CEOs: Difficult customers can improve your business
Most CEOs recognize the need for their firms to be customer-focused. A focus on customers is a business truism. The evidence for those that do it well is unambiguous. They are more successful on almost every measure that counts in business, from profitability to growth to employee engagement (Kirca et al. 2005).
“Market-driven firms are, on average, 31% more profitable than self-centered firms.” Source: Research conducted by Professor George Day (1994 and 1999), Wharton University. However, there is a nuance that is missed, an advantage that only the genuinely customer-obsessed businesses gain — demanding customers can make you better. To be clear, this does not include abusive or deceitful customers. Rather, demanding customers have very high expectations, a high bar, a real desire to have their needs fulfilled.
In their book Transformational Sales, authors Philip Kotler, Marian Dingena, Waldemar Pfoertsch call these “transformational customers.” I believe business should seek transformational customers who push an organization further than thought possible. Embrace customers with demands so high they will require the organization to run over hot coals to meet them. In the process, the organization will leapfrog ahead of marketplace competition. Kotler et al. (2015) refer to these customers as strategic customers. “Strategic customers make us change and, at the same time, are willing and committed to changing with us.”
However, I don’t think this term goes far enough in describing what they do for the organization. They are the catalysts for transformation and provide a focal point for the change required. Hence the need for the term “transformational customers.”
How can CEOs identify whether they are dealing with a transformational customer or one that will pull the organization apart?
Are they aligned with where the organization wants to go? Does the organization want more customers like them?
Will fulfilling their needs help build the organizational capabilities needed to address other customers’ needs more effectively in the future? In other words, by serving their needs effectively, might it become easier to expand offerings to different customer groups in the future?
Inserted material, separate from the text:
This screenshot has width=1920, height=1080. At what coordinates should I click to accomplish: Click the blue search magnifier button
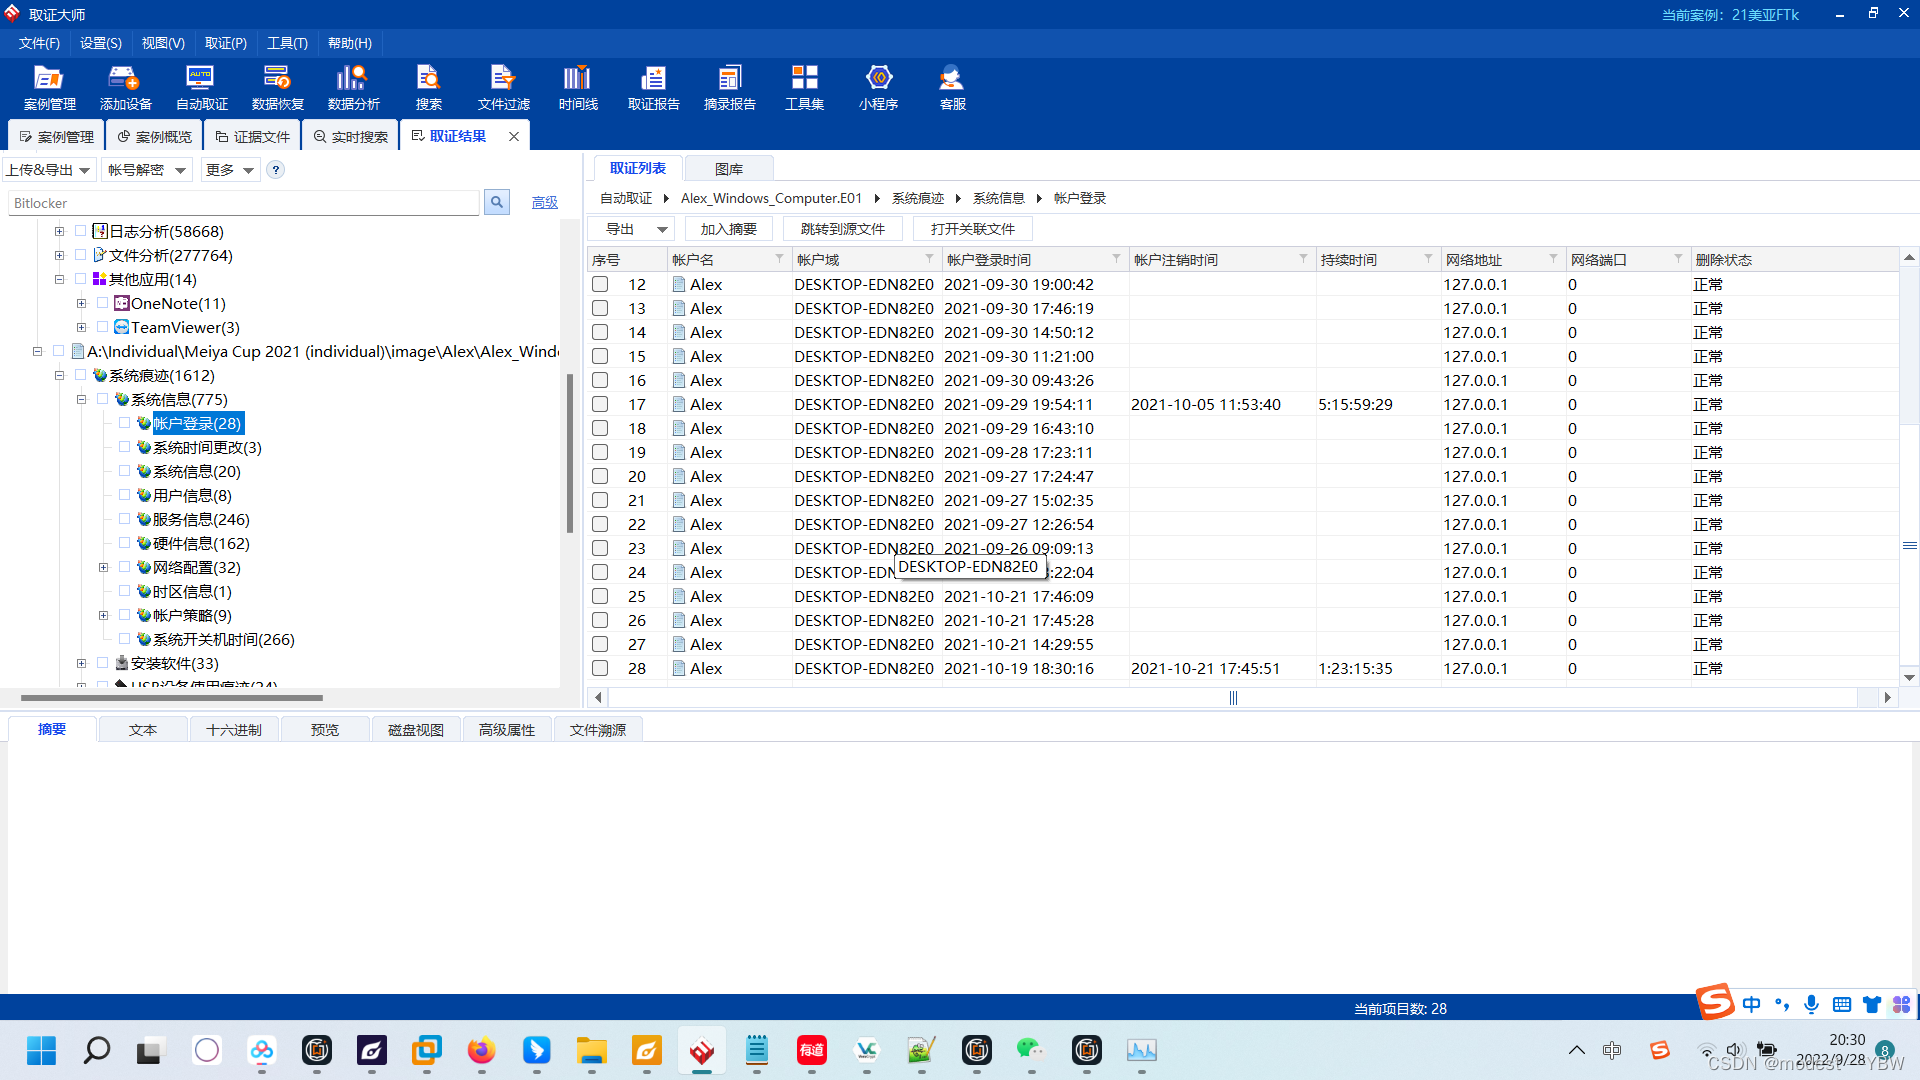pos(496,203)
If you can answer yes to these two questions, those are key ingredients to help guide the client relationship and investments.
Here are two companies that use customer feedback to make themselves better: Qualtrics and Eventbrite. Qualtrics recently listed on the Nasdaq and quickly rose to a $23 billion valuation just a couple of years after being purchased by SAP for $8 billion. The business’s origin story, like many in Silicon Valley, is one of humble beginnings. Ryan Smith and his brother started the company in his Marketing Professor father’s basement in 2001.
The early days of the business, like any start-up, were challenging as they tried to build an easier way for academics to conduct their research. Academics were used to developing strict protocols and processes for conducting methodical survey-based research. However, it was painstaking, slow and expensive to send out paper-based surveys. Qualtrics answered this need with new online software that would allow academics to transition from paper to digital. Qualtrics has since developed into a massive software as a service business serving corporate customers and disrupting the market research industry.
Many business success stories don’t reveal the crucial factors that shaped a company early on. Often it is a result of seemingly minor incidents that sent these businesses on such incredible trajectories.
The power of unrelenting, demanding customers – Transformational Customers
The early academic customers of Qualtrics were difficult. They demanded excellence from Qualtrics. The software is not fast enough; it does not do this; it can’t do that; we need more from it! The Qualtrics team took this feedback seriously and used it to motivate themselves to do better. For example, academics that conduct survey research wanted to channel certain respondents down different paths depending on how they answered a question. Something easy to do on traditional paper surveys. However, this request put the small Qualtrics software coding team under pressure to create a solution that their customer’s thought should be an easy solution. After months of battling away with several misfires, the team finally identified a solution, which catapulted them ahead of their competition.
Eventbrite, a web-based live event ticketing platform, was cofounded by Julia Hartz in 2006, focusing on small customers who wanted to organize events. They found an early adopter group of customers, tech bloggers, that also happened to be extremely demanding as professional tech critics. These early customers did not hold back. They provided punishing feedback which Hartz was able to use and turn into a constructive concept. The result was a self-service event platform that quickly began to appeal to other event planners. The next group to start using their platform were speed-dating organizers. At that point, Hartz and the team realized they had something that could expand to all different categories of events.
While demanding customers can be great for business, there are limitations. Beware of outliers. If a demanding customer is taking you down a dead-end with requests that are too specific or unique to their situation, this will result in one-off efforts that will be a distraction. Evaluate these demands early and politely decline customers that will potentially derail you.
If, however, you are lucky enough to identify a transformational customer, embrace their feedback and use it to transform and accelerate your business towards a better future.